Deep within the flock, Kaius watched beasts shift position to the forefront as the cloud stretched into a loose approximation of the head of a bodkin arrow. One pointed right at the heart of the city.

They flew as one, an unnatural formation.

“Archers, loose!” Rieker's enhanced voice carried over the city once more.

A single twang erupted, and beasts fell in waves.

Kaius shifted his grip on his blade, the surging heat of the bloodsong in his veins making him impatient.

Overhead, splinters erupted from the flock as groups of beasts broke ranks and swooped across the lines of the defenders. There were dozens of them — most targeting the siege towers that were peppering them so severely with spells and arrows.

But not all. One swirled overhead, as if searching for a target. Barely a second later, the smaller flock scattered, revealing an owl.

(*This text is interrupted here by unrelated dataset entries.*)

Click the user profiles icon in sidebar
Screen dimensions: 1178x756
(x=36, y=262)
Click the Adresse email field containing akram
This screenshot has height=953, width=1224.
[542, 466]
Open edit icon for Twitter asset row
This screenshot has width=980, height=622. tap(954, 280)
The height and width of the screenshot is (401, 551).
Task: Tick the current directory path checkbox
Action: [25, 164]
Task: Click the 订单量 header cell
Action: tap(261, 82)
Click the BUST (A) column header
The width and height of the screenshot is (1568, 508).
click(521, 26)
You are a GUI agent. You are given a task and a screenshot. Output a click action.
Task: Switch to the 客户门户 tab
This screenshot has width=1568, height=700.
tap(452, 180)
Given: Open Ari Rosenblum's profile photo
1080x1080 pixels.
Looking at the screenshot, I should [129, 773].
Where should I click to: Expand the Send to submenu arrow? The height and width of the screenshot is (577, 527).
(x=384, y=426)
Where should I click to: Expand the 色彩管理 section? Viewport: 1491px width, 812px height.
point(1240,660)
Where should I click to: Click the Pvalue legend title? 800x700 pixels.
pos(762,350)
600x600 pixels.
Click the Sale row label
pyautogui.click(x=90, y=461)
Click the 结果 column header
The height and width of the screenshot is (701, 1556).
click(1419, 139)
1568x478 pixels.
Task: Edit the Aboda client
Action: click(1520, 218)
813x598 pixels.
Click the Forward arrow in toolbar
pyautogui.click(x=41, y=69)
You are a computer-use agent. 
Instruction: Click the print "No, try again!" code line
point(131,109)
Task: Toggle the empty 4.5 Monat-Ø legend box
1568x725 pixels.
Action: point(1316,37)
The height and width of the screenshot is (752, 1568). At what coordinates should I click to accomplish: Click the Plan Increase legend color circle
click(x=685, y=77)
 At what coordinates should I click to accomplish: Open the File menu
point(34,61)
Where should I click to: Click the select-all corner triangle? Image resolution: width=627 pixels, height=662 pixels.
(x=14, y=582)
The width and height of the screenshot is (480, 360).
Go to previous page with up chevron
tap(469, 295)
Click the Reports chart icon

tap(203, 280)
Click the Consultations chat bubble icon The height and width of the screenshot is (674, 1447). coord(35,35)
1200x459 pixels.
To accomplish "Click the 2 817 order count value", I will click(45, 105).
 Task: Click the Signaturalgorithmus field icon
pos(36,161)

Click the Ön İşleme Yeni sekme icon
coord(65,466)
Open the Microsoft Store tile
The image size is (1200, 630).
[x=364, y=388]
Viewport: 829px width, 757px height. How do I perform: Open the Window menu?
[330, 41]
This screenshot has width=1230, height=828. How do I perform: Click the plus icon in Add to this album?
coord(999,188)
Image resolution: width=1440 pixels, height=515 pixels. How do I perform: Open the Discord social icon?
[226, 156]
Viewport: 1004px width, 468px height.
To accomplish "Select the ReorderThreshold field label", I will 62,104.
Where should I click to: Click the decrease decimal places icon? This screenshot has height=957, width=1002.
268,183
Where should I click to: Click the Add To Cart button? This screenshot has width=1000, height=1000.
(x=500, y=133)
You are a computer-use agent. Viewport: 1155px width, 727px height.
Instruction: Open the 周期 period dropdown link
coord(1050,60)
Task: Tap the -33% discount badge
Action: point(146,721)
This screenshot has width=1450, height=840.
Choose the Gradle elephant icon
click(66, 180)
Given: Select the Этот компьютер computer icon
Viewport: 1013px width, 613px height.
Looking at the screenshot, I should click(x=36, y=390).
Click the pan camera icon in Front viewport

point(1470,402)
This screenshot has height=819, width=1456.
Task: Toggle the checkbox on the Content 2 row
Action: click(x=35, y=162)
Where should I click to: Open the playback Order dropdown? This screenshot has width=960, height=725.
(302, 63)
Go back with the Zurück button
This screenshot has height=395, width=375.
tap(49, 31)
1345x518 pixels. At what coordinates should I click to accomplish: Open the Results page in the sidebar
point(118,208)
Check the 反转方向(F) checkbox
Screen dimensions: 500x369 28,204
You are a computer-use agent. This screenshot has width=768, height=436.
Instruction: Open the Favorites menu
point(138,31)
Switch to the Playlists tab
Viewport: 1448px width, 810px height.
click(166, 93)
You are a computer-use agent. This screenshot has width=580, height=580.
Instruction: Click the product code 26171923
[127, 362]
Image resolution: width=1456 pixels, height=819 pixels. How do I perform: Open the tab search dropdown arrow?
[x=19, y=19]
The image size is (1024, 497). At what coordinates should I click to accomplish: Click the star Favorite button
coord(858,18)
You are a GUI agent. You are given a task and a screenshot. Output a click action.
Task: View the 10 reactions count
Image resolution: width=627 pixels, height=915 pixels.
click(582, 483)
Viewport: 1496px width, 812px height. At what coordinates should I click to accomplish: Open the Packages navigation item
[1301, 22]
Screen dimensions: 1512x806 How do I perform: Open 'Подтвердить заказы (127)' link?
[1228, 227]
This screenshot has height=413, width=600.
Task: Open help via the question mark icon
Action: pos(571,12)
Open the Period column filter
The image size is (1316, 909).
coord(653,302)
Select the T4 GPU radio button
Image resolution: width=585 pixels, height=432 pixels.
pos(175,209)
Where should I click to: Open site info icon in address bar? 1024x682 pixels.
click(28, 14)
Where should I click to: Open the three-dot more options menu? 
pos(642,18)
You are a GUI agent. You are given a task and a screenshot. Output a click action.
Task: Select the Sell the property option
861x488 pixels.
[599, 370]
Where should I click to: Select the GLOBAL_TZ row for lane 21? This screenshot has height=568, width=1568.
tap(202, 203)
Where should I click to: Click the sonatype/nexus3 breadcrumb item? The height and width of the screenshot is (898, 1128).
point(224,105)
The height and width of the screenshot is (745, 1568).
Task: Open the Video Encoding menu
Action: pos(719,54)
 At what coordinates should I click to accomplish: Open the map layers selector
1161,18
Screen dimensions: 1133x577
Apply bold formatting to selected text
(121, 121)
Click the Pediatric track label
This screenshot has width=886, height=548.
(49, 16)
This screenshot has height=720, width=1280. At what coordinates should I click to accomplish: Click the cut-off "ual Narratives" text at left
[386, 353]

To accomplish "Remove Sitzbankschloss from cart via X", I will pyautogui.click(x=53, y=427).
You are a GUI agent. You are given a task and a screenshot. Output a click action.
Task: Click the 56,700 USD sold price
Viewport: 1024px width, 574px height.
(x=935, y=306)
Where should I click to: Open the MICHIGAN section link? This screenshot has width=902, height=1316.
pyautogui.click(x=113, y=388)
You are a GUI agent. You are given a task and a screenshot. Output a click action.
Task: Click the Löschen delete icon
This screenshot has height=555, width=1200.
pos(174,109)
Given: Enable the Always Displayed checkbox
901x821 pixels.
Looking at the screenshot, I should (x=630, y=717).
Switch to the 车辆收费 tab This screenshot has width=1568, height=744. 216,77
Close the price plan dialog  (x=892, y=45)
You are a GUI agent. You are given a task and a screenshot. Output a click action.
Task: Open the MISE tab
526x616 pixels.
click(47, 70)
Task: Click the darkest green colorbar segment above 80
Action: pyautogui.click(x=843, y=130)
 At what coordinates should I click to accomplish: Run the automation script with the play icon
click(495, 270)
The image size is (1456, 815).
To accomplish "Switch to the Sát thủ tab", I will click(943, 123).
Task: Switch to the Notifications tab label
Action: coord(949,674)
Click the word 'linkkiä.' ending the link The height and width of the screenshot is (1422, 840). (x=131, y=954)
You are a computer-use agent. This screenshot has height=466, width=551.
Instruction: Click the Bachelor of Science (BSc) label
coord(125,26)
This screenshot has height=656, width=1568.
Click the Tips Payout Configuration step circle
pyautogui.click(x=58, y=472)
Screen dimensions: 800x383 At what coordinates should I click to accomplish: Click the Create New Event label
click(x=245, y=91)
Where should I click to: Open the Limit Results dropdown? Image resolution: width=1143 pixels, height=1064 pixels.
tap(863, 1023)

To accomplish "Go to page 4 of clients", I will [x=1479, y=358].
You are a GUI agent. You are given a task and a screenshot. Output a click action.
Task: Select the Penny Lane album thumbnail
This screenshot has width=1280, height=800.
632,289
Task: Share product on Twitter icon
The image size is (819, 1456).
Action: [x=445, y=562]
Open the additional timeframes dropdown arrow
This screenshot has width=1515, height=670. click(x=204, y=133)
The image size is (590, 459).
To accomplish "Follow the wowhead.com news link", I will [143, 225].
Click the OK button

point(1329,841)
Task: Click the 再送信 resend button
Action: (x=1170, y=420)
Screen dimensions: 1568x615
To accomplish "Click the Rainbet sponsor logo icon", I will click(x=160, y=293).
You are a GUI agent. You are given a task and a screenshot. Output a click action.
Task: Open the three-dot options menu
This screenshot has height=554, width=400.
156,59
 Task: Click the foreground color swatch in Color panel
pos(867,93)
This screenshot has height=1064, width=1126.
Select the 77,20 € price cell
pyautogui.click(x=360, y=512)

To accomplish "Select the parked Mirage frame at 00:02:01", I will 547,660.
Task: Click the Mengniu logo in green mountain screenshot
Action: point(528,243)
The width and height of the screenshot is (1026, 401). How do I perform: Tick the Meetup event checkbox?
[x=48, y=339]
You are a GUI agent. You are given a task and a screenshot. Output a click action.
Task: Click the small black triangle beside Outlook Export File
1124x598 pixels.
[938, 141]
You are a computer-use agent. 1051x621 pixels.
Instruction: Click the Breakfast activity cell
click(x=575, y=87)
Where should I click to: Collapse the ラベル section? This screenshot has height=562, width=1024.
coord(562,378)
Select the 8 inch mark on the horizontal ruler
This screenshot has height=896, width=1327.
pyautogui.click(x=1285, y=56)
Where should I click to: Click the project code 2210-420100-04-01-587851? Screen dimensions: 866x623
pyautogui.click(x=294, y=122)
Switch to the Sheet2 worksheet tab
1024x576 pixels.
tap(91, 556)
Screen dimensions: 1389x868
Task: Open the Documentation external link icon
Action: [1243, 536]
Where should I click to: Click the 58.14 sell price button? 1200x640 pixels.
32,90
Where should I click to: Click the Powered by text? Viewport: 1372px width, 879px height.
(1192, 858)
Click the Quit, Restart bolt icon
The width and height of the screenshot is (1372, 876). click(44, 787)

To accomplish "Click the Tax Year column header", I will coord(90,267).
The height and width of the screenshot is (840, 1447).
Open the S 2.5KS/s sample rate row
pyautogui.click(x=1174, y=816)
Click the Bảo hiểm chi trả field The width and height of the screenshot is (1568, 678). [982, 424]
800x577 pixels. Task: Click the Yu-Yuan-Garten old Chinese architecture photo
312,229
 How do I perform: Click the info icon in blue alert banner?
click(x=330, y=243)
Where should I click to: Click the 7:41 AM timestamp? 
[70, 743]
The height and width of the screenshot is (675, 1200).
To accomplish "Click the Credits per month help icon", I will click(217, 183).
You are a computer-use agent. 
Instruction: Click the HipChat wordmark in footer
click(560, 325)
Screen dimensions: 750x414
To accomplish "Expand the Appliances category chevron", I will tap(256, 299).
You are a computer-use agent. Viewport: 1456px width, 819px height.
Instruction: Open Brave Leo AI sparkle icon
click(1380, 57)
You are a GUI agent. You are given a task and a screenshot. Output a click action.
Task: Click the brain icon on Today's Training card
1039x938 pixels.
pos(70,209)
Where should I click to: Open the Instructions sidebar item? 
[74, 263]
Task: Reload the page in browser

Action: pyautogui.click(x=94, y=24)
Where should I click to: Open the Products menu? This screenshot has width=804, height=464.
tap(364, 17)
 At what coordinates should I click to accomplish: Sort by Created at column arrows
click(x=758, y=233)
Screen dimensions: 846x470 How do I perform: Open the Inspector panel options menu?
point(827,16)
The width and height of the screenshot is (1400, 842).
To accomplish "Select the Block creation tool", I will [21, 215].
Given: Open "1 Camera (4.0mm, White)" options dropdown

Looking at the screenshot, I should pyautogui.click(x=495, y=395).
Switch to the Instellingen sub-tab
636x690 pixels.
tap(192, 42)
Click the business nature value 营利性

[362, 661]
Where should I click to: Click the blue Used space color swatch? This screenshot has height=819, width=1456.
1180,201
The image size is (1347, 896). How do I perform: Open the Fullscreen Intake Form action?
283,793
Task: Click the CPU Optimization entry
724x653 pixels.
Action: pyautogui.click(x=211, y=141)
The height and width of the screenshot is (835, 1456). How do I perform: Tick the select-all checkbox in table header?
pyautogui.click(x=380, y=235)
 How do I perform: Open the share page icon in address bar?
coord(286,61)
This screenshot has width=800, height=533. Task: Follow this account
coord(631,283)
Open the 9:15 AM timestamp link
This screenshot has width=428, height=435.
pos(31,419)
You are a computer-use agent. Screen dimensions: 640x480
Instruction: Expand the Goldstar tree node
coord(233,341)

It dived. Straight for him.

Rotten roots, it was huge! Dusty grey and speckled brown, it had to be as large as a horse, with a skill already burning on its outstretched claws. Six feathers rose from the top of its head, curling into a crown.

He had mere moments before it arrived.

Kaius grinned, raising his blade into an aggressive high guard as he took his stance. Finally he had something worthwhile to do!

For there was no mistaking the aura of the creature. It was Silver.

Ianmus’s voice suddenly sounded in his ear. The mage was flustered, and rushing through his words.

“Shit! It’s been hiding stronger beasts! One’s coming straight for you! There’s others — we wont be able to help.”

“I know!” Kaius replied, identifying the beast.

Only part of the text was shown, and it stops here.